**Task list**
(1) Translate this sentence from the book tip into Spanish: "The story calls into question what constitutes happiness, what creates value and meaning in a life."
(2) Extend the book tip with a few more sentences, picking up after its final line.

##### Given text #####

Victoria’s Book Tip

There are some books that will always stay with us. In this new series, creative people share a book that has made a big impression on them. After Jennifer Orkin Lewis and Monika Forsberg, it’s now the turn of artist Victoria Johnson, who tells us more about a biography she will always remember.

“I’ve always read copiously, especially classic fiction. Some of my favorite authors are the Brontë sisters, F. Scott Fitzgerald, Donna Tartt, Victor Hugo, Toni Morrison and Charles Dickens. But the book I’m choosing is Empty Mansions by Bill Dedman and Paul Clark Newell. It’s actually non-fiction, and was fascinating to me on so many levels. It’s about the life of the American copper heiress Huguette Clark. Born into unimaginable wealth and excess, she recently ended her long life alone, in a tiny room overlooking air-conditioning units, in a Manhattan hospital.

She was a renowned recluse and her legacy was a series of magnificent houses, maintained by teams of staff, but abandoned for decades. Her father epitomized the American dream, the pursuit of money and recognition, and Huguette represented the opposite. Her life was filled with privilege and potential opportunity and she turned her back on it to an astonishing degree. The story calls into question what constitutes happiness, what creates value and meaning in a life. To Huguette, the most important thing in life was her treasured doll collection.”

##### Extracted material #####

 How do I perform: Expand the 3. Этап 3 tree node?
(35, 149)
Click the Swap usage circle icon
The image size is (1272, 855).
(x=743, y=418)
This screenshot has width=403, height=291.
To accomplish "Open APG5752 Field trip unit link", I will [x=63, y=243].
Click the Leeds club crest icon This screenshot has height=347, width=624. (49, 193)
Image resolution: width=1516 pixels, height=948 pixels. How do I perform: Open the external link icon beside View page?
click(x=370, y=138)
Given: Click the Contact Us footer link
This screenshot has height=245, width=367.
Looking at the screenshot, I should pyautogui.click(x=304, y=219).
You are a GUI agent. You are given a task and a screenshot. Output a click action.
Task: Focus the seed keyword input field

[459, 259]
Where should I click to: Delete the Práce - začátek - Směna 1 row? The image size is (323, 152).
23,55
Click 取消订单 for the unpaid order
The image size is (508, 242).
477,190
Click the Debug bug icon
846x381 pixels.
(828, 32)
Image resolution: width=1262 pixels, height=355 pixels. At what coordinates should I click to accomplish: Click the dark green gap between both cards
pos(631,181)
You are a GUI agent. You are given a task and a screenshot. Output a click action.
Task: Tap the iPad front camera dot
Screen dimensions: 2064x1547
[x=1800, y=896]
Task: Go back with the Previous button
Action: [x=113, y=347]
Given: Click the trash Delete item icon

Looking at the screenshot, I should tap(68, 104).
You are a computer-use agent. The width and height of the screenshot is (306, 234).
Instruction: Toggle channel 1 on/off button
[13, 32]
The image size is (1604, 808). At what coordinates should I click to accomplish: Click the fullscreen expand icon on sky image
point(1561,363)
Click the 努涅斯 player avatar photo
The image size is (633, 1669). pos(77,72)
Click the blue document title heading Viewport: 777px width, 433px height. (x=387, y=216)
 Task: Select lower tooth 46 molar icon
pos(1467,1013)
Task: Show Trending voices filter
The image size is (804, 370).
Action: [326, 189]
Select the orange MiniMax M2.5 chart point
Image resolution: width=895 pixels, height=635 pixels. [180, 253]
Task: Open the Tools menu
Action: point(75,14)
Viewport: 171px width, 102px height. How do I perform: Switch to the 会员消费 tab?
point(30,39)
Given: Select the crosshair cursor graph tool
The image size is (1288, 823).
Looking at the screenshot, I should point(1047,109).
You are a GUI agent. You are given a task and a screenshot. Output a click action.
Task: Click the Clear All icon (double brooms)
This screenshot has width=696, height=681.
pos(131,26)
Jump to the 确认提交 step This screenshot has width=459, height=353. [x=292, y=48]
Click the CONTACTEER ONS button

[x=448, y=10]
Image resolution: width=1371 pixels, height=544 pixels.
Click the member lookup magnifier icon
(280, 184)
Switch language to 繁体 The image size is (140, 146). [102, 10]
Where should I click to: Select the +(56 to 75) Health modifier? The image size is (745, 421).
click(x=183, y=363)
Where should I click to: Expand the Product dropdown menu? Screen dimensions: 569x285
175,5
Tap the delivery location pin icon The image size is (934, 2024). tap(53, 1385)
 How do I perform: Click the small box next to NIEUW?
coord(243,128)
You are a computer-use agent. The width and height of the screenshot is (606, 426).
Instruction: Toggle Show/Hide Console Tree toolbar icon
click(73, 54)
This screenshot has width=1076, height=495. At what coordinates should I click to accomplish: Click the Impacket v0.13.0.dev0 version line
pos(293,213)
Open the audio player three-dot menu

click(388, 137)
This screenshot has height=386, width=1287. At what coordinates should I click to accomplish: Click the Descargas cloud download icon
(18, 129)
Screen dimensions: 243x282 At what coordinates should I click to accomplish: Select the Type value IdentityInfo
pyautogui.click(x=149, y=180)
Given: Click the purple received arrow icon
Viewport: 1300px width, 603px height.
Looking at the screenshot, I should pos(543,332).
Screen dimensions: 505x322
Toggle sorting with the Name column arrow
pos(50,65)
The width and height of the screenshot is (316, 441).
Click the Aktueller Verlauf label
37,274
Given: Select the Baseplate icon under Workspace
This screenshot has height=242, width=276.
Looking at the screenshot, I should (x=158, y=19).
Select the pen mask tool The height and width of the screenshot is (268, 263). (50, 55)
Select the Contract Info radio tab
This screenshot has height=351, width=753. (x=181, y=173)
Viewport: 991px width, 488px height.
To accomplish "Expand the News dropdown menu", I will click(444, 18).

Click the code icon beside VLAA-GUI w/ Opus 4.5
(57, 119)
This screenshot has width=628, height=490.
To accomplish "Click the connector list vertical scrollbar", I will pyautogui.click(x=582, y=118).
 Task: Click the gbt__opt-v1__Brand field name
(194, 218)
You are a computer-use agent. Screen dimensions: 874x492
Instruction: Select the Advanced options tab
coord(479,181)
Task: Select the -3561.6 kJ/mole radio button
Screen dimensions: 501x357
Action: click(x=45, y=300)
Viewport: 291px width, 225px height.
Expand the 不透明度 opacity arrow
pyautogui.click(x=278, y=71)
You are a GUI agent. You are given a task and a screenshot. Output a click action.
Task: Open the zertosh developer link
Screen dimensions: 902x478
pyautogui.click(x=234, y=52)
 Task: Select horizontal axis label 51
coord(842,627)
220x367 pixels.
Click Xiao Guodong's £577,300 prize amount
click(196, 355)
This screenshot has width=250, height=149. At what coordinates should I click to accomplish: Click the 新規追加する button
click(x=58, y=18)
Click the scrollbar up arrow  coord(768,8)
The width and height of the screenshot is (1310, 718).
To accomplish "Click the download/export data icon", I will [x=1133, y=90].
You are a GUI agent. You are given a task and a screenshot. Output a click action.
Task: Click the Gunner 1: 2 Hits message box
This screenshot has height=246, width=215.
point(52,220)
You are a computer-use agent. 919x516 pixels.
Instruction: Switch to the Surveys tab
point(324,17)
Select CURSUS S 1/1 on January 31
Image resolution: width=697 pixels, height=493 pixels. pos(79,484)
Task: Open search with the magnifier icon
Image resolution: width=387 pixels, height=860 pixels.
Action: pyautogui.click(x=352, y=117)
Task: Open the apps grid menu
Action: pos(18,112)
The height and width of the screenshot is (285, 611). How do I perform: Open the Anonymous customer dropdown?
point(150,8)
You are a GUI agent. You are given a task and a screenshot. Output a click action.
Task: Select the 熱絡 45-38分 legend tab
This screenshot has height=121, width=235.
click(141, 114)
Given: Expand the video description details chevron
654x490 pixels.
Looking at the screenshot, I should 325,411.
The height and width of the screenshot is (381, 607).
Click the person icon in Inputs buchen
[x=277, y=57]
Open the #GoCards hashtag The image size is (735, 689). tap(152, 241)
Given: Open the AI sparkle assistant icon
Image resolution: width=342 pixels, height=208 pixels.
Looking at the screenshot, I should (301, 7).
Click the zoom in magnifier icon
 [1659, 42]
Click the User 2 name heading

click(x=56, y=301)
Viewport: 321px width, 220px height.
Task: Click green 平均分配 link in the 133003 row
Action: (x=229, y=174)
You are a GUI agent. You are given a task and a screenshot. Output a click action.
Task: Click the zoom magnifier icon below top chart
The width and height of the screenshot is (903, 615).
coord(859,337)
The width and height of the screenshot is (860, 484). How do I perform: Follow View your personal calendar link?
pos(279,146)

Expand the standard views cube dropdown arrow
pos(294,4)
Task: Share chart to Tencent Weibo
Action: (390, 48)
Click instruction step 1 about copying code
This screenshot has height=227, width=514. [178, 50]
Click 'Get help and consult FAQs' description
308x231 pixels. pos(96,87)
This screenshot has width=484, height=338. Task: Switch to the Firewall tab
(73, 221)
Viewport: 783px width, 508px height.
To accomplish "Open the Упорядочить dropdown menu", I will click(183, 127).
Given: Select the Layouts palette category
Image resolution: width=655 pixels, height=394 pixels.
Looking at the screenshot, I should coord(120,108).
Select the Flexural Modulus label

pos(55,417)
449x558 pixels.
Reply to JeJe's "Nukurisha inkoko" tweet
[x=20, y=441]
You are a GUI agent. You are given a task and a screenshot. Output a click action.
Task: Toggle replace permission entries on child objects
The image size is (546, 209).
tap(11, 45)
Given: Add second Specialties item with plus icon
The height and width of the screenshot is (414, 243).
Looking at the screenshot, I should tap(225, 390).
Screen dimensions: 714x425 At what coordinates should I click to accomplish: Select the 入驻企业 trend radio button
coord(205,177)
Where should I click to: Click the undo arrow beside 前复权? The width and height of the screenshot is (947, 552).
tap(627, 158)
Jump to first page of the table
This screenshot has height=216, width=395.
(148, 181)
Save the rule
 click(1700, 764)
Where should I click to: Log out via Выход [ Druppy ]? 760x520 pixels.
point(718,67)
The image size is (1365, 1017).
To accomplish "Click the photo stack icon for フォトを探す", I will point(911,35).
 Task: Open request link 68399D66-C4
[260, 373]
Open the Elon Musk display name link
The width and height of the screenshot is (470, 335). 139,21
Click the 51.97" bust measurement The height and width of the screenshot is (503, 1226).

#####

**Answers to the exercise**
(1) La historia pone en cuestión qué constituye la felicidad, qué crea valor y sentido en una vida.

(2)
“Some of the highlights are the history of Huguette’s father’s rise to fame and fortune, during a unique period in American history, and the detailed descriptions of extraordinary properties, filled with extraordinary things.  A heartbreakingly sad aspect of the story is how she was taken advantage of in later life. I find that as I get older, I’m more and more interested in books that have a political and historical context. I’m reading to learn about the world as much as to be entertained. I tend to read at night, just before going to sleep, but nothing beats a Sunday afternoon spent reading in bed.”

“I think these two paintings relate to the faded grandeur of the story.”

Victoria Johnson is an English artist and designer. She lives in Rome with her Italian husband and two children. Prior to that, she lived in New York, US, for 12 years, where she had her own design agency. Victoria’s work appears on a variety of products, from clothing to furniture to paper.